Document extract ::
-- Start --

What I get today with the current code is:
- If I call only sendTimeSeries with my value : graph is ok, but currentState is Null until I restart openhab.
- If I call sendTimeSeries + updateState : - Graph is ko, I've got an extra bar event if itemState = false.
- currentState is ok.
Hope this is clearer like this.
And more then that,
- I don't see why from a programmer perspective, there should be a difference between:
- Calling only sendTimeSeries(timeseries).
- Calling sendTimeSeries(timeseries) + updateState(state)
When last value (before current time) of sendTimeSeries == state. This difference from my mind is a open window to inconsistent result and strange behaviour.
- I don't undestand the difference in treatment from this two options.
- If i call only sendTimeSeries, I've finally have currentState after rebooting initialize, but value is the one from begin of month, not current timestamp.
- If I call updateState, this add a new line value to database with current timestamp. And so I've got duplicate value in the rest service even if itemState = false.
Laurent.
I see a few issues with what you want to do. Ultimately your problem is a graphing problem, not a persistence problem.
First, anything you store in OH persistence is a state at a given point in time. A monthly consumption is not really a state. You would want to persist a consumption value which is a continuous value (always increasing over time for consumption). Think of it as a meter reading. Your monthly values would then be deltas between begin and end of the month. You could graph your meter reading in a line graph. Consumption by month could be a bar chart. I am not very familiar with the graphing in mainUI and I don’t know if you can do that, but Grafana definitely could.
Second, I actually think you only have the real consumption at the end of the period. So it is a bit awkward to see it at the start.
What about using a separate item (channel) for the consumption in the current month? You can use time series to store as you do now to get the graph you want in one channel. Don’t restore this item at startup, so it never gets a state. Your graphs will be what you expect. And keep another channel (item) with the current month consumption. You set this with the current month consumption, but you don’t load a time series in this one. You can persist this and restore at startup.
When last value (before current time) of sendTimeSeries == state. This difference from my mind is a open window to inconsistent result and strange behaviour.
I think automatically updating state when loading a time series is actually more dangerous. How do you know the last value in the time series is the state? What if there already is a later value in persistence? What if the state is being updated at the same time through the normal events? E.g. think of a once per hour persistence strategy. The state of the item is already different from the last persisted state. You load a time series replacing the last persisted state. Should the state of the item now update as well?

-- End --

Exercise instructions ::
**1.** Answer these from the forum thread:
(a) When only sendTimeSeries is called, what is currentState until openhab is restarted?
(b) What kind of problem does the reply say this ultimately is, rather than a persistence problem?
(c) Which tool does the reply say could definitely graph consumption by month?
**2.** Please write out word for word the part of the forum thread starting with "And more then" and going on through "not current timestamp.".

Dataset section ::
-- Start --

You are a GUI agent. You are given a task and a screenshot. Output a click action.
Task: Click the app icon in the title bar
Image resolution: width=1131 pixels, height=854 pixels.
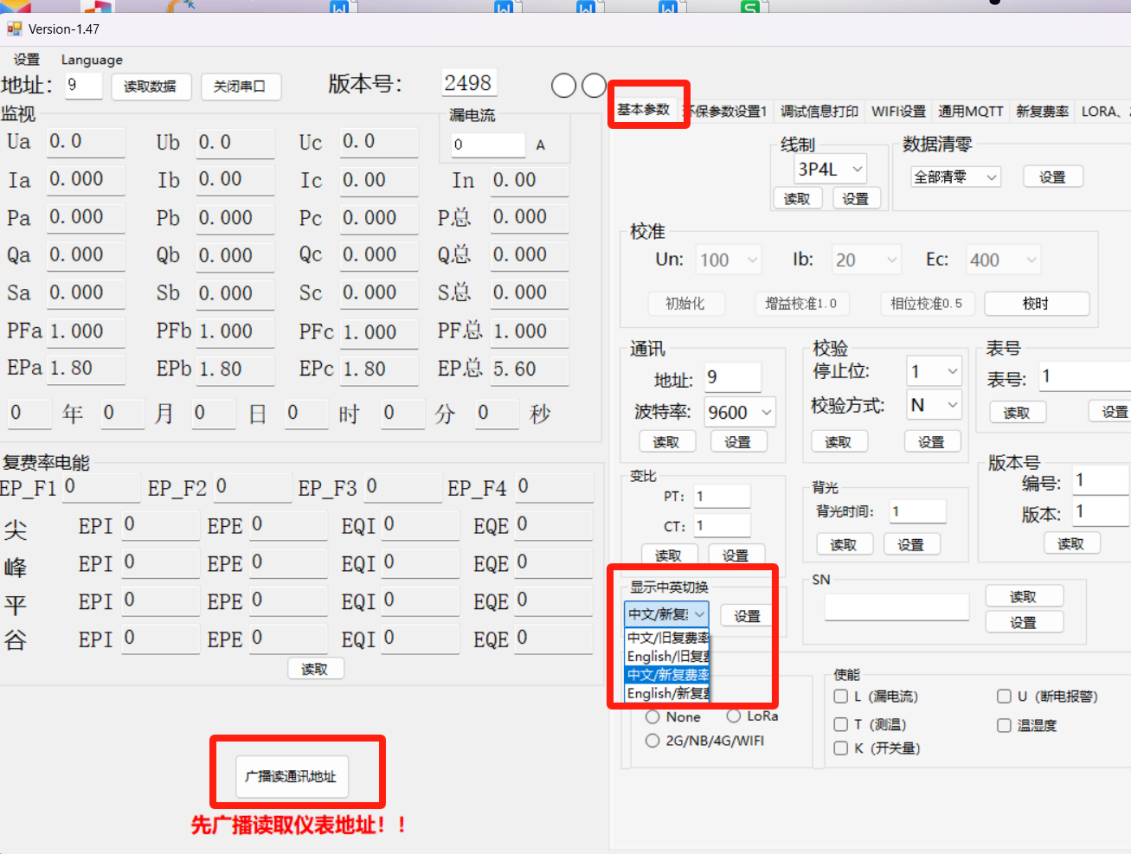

-- End --

Solved problems ::
**1.**
(a) Null.
(b) A graphing problem.
(c) Grafana.

**2.**
And more then that,
- I don't see why from a programmer perspective, there should be a difference between:
- Calling only sendTimeSeries(timeseries).
- Calling sendTimeSeries(timeseries) + updateState(state)
When last value (before current time) of sendTimeSeries == state. This difference from my mind is a open window to inconsistent result and strange behaviour.
- I don't undestand the difference in treatment from this two options.
- If i call only sendTimeSeries, I've finally have currentState after rebooting initialize, but value is the one from begin of month, not current timestamp.